## Challenge
Rewrite the rows below, replacing each occurrence of "Viewport" with "Window" and leaving every other character unchanged.

┌──

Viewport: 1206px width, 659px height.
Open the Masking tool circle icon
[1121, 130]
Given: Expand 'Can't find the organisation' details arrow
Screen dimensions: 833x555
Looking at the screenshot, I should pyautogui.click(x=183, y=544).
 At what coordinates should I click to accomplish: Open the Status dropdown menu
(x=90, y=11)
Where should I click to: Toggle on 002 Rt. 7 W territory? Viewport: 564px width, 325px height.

└──

## Right answer
Window: 1206px width, 659px height.
Open the Masking tool circle icon
[1121, 130]
Given: Expand 'Can't find the organisation' details arrow
Screen dimensions: 833x555
Looking at the screenshot, I should pyautogui.click(x=183, y=544).
 At what coordinates should I click to accomplish: Open the Status dropdown menu
(x=90, y=11)
Where should I click to: Toggle on 002 Rt. 7 W territory? Window: 564px width, 325px height.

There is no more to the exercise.